The end of A l'ombre des jeunes filles en fleur is mysterious, and seems like a key to everything I've read before and not understood or not paid enough attention to.
Narrator, grandmother and maid are spending what seems like several summer months at the Grand Hotel in Balbec. Siestas appear to be imposed by the grandmother, though he comments several times how much he loves spending time on his own, the sweetness of it, and how exhausting it is to spend time with other people whom he always wants to please. He seems to succeed in pleasing very well, in fact something else is going on, because people mostly are attracted to him, desiring his friendship, for instance the painter Elstir - this is unexpected and unexplained.
At the end of the narrator's rest period, Francoise - the devoted family maid - opens the curtains. This is more complicated than one may think, as they have been pinned shut.There was a mention earlier about Francoise and the pins, but at that time it was unexplained. One has to forge ahead trusting that all will become clear. (I of course thought that I'd forgotten something or not read thoroughly enough.)
All along, in this section, Proust writes about the sun - how it slipped past the barrier of curtains, a golden bar on the wall, how it created a pattern on the carpet which he delighted in bathing his naked feet in and then finally when the curtains are fully drawn (open), the world beyond appears as a mummy which has been unwrapped - desemmaillotee - and revealed in its golden-ness. End.
The real world is from the past, dead and golden.
Proust wrote A la Recherche after the death of both his parents. He shut himself up, and wrote. In this book he describes separating from his mother at the railway station, how he wept leaving her.

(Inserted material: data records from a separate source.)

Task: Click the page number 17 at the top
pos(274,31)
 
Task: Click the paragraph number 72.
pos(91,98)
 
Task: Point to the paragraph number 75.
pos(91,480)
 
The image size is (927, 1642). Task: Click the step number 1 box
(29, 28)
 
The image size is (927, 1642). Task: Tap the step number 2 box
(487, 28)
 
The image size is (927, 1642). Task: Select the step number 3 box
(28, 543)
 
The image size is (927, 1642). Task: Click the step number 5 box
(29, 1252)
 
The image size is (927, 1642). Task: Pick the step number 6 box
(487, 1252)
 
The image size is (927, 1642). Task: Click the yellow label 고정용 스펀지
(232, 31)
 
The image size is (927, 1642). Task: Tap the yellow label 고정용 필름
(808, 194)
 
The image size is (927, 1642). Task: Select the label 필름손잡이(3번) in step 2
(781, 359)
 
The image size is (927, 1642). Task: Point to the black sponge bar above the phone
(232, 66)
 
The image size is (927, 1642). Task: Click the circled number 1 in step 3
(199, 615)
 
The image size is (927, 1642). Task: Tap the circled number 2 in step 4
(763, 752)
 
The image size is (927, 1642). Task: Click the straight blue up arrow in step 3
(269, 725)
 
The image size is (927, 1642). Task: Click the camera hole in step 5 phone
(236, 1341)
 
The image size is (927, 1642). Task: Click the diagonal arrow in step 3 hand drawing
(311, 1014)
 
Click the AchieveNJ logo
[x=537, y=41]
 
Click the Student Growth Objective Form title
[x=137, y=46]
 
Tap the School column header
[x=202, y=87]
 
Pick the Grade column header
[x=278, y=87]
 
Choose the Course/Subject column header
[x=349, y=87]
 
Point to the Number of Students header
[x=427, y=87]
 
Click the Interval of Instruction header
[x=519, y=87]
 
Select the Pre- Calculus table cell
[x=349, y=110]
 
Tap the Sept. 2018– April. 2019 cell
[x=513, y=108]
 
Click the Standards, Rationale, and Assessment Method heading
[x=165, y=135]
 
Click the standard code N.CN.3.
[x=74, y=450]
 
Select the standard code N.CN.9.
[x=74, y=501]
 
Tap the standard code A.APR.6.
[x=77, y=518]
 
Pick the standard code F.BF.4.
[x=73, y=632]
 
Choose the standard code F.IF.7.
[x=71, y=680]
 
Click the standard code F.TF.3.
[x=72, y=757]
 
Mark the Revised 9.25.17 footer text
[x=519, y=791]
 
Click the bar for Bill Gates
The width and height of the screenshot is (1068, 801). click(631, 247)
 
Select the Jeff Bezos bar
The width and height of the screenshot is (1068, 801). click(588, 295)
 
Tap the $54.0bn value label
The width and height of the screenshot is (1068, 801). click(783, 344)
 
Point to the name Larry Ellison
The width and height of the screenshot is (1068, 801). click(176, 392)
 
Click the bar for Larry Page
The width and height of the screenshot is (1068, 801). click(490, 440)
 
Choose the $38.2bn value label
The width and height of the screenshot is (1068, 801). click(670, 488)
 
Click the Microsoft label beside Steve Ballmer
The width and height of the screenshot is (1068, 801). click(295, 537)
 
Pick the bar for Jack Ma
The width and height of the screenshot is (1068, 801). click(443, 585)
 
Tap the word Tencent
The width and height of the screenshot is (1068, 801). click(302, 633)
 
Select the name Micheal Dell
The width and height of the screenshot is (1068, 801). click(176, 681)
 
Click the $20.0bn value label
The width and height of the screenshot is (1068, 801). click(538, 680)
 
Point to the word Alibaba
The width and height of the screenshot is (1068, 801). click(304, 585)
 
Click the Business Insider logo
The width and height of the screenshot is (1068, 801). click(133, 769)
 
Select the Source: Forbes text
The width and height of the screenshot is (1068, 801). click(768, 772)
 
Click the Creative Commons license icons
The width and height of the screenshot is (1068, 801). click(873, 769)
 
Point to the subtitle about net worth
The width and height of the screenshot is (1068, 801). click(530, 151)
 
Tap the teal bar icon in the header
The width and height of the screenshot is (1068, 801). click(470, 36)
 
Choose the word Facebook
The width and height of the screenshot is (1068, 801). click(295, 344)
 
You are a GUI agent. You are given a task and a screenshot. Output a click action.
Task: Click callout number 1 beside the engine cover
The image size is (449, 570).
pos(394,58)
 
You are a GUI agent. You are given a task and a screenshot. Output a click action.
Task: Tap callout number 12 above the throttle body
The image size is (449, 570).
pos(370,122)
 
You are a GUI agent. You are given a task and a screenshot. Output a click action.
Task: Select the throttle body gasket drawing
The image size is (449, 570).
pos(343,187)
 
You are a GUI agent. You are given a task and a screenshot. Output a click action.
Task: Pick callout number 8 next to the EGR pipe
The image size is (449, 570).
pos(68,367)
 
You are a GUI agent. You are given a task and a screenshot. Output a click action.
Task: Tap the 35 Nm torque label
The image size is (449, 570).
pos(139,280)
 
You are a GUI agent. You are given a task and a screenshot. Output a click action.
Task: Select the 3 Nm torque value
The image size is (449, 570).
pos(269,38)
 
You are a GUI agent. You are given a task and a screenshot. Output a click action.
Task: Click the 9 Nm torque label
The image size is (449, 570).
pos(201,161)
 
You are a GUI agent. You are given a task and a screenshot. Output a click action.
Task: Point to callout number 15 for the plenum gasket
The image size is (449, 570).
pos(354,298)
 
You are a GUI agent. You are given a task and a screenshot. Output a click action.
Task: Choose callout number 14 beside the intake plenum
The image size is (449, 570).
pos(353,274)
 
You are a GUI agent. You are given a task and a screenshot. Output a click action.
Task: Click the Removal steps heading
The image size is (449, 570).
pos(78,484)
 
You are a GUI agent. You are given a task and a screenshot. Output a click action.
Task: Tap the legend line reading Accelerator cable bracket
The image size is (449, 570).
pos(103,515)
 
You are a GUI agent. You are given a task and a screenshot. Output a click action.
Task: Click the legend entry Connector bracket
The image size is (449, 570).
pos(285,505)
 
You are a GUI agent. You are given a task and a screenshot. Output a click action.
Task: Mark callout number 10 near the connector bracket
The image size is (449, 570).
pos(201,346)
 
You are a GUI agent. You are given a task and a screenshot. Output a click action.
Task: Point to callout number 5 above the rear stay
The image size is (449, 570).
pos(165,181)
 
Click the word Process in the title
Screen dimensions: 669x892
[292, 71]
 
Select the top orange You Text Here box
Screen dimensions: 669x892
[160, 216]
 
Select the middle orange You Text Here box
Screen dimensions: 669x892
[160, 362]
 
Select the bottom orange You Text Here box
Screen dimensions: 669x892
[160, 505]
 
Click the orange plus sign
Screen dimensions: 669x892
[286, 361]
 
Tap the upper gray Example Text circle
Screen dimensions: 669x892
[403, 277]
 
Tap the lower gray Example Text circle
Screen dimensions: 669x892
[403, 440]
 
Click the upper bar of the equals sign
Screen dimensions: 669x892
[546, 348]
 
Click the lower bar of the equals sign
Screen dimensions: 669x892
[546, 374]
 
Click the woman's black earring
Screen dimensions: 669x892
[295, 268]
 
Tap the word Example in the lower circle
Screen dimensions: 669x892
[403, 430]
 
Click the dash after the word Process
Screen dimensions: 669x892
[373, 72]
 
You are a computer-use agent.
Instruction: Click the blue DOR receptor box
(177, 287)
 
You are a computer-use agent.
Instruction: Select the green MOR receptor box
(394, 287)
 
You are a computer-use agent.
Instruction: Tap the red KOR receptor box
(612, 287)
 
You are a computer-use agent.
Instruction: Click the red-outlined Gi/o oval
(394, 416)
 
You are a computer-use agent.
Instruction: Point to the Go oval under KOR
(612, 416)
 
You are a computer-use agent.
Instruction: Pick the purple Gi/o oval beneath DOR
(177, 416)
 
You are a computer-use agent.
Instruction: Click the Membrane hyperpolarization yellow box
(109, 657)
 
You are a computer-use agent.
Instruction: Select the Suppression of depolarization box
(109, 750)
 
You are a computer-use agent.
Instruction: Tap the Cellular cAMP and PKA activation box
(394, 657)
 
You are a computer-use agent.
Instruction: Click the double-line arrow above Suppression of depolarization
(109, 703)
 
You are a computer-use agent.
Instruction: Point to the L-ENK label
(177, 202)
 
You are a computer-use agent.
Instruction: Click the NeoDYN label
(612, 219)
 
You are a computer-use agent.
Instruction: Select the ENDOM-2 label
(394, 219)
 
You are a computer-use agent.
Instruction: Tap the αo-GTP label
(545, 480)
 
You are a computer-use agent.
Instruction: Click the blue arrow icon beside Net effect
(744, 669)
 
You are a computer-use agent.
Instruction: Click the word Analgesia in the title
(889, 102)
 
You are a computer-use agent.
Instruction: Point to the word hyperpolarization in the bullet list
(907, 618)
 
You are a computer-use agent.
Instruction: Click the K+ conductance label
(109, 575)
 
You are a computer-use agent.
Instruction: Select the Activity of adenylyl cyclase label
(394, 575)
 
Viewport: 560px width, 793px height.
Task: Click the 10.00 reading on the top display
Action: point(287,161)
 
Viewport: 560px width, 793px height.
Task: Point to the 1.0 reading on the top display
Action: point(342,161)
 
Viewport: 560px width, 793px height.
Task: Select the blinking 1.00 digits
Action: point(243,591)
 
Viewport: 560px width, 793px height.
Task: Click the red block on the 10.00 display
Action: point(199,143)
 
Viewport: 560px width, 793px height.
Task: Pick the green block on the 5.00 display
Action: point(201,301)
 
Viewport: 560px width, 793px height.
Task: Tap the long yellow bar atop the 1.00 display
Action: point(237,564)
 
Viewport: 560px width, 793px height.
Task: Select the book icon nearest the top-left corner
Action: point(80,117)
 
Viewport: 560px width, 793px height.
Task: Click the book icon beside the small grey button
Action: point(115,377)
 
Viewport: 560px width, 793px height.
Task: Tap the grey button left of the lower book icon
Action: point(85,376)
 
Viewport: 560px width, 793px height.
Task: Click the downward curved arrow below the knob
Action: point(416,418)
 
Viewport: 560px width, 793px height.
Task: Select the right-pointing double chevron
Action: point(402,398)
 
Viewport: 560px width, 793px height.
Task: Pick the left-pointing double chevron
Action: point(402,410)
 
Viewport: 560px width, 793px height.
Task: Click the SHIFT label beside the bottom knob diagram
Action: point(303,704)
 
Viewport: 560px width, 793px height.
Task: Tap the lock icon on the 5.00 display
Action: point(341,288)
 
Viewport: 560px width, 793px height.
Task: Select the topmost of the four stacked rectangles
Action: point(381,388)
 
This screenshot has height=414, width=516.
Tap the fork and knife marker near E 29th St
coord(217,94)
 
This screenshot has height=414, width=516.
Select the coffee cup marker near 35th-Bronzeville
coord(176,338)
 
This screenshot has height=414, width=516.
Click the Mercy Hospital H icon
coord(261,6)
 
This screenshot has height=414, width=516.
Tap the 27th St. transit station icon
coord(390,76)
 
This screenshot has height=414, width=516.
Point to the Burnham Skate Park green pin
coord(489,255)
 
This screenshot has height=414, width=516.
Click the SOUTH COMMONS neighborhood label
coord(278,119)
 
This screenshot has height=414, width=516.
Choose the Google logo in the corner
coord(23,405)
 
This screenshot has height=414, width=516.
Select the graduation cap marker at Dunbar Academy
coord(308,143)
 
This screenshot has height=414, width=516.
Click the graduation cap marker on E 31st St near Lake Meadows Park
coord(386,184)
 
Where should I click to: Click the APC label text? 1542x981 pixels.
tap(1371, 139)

Once arrived in Balbec, he does not mention her again, she is gone from the story and he has adapted to the new circumstances. One understands better why he went 'searching for the lost past', recreating what had been through his writing.
Have picked up a short booklet by Samuel Beckett, Proust (1931, Grove Press) who writes learnedly - to my mind obscurely at times - about Proust, Time, Memory and Habit. Proust writes about habit and Habit, two different experiences. The lower case habit is what enables us to live our lives without acknowledging the fact that we are about to die, or could die at any time - to live as if our lives extended for ever.
Some people I know often make complicated plans for the distant future. The plans may even involve other people. They appear to believe that they are in control.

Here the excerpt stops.